Task to carry out: The records below are to be transcribed exactly as they appear.
START Given records
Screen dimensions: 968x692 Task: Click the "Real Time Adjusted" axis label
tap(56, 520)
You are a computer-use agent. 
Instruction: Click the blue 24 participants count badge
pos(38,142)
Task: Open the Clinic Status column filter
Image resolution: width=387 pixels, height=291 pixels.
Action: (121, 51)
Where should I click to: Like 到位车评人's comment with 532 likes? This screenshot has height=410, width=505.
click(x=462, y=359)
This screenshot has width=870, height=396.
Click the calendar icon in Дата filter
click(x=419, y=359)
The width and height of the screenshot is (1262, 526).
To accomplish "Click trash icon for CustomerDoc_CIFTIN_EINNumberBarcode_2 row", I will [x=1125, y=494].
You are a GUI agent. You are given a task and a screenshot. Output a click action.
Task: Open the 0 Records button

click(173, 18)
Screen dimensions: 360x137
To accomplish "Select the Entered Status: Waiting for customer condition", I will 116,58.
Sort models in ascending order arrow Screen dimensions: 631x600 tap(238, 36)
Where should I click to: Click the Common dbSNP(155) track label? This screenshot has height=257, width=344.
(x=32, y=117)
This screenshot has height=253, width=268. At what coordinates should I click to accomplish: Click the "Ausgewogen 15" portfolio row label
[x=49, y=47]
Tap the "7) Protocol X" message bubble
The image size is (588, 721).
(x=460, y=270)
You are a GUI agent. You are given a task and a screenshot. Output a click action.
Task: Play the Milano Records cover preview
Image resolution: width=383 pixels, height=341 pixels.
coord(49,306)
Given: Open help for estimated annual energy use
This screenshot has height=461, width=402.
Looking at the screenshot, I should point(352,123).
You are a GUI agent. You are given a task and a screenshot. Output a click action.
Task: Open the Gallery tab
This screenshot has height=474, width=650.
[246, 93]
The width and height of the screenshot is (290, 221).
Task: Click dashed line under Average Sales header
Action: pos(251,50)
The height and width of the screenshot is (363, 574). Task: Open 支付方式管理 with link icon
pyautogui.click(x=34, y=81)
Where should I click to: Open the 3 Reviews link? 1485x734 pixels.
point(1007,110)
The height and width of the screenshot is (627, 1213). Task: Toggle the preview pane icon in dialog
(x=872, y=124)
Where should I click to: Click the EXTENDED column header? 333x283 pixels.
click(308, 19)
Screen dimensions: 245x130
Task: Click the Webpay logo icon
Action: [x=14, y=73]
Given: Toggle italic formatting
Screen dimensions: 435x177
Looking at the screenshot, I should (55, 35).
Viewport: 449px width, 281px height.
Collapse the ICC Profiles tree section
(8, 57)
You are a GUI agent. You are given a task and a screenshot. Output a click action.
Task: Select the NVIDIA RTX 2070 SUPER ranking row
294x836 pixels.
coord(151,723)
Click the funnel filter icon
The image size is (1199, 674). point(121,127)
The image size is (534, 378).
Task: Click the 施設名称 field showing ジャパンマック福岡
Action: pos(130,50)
END Given records
Solution below:
Screen dimensions: 968x692 Task: Click the "Real Time Adjusted" axis label
tap(56, 520)
You are a computer-use agent. 
Instruction: Click the blue 24 participants count badge
pos(38,142)
Task: Open the Clinic Status column filter
Image resolution: width=387 pixels, height=291 pixels.
Action: (121, 51)
Where should I click to: Like 到位车评人's comment with 532 likes? This screenshot has height=410, width=505.
click(x=462, y=359)
This screenshot has width=870, height=396.
Click the calendar icon in Дата filter
click(x=419, y=359)
The width and height of the screenshot is (1262, 526).
To accomplish "Click trash icon for CustomerDoc_CIFTIN_EINNumberBarcode_2 row", I will [x=1125, y=494].
You are a GUI agent. You are given a task and a screenshot. Output a click action.
Task: Open the 0 Records button

click(173, 18)
Screen dimensions: 360x137
To accomplish "Select the Entered Status: Waiting for customer condition", I will 116,58.
Sort models in ascending order arrow Screen dimensions: 631x600 tap(238, 36)
Where should I click to: Click the Common dbSNP(155) track label? This screenshot has height=257, width=344.
(x=32, y=117)
This screenshot has height=253, width=268. At what coordinates should I click to accomplish: Click the "Ausgewogen 15" portfolio row label
[x=49, y=47]
Tap the "7) Protocol X" message bubble
The image size is (588, 721).
(x=460, y=270)
You are a GUI agent. You are given a task and a screenshot. Output a click action.
Task: Play the Milano Records cover preview
Image resolution: width=383 pixels, height=341 pixels.
coord(49,306)
Given: Open help for estimated annual energy use
This screenshot has height=461, width=402.
Looking at the screenshot, I should point(352,123).
You are a GUI agent. You are given a task and a screenshot. Output a click action.
Task: Open the Gallery tab
This screenshot has height=474, width=650.
[246, 93]
The width and height of the screenshot is (290, 221).
Task: Click dashed line under Average Sales header
Action: pos(251,50)
The height and width of the screenshot is (363, 574). Task: Open 支付方式管理 with link icon
pyautogui.click(x=34, y=81)
Where should I click to: Open the 3 Reviews link? 1485x734 pixels.
point(1007,110)
The height and width of the screenshot is (627, 1213). Task: Toggle the preview pane icon in dialog
(x=872, y=124)
Where should I click to: Click the EXTENDED column header? 333x283 pixels.
click(308, 19)
Screen dimensions: 245x130
Task: Click the Webpay logo icon
Action: [x=14, y=73]
Given: Toggle italic formatting
Screen dimensions: 435x177
Looking at the screenshot, I should (55, 35).
Viewport: 449px width, 281px height.
Collapse the ICC Profiles tree section
(8, 57)
You are a GUI agent. You are given a task and a screenshot. Output a click action.
Task: Select the NVIDIA RTX 2070 SUPER ranking row
294x836 pixels.
coord(151,723)
Click the funnel filter icon
The image size is (1199, 674). point(121,127)
The image size is (534, 378).
Task: Click the 施設名称 field showing ジャパンマック福岡
Action: pos(130,50)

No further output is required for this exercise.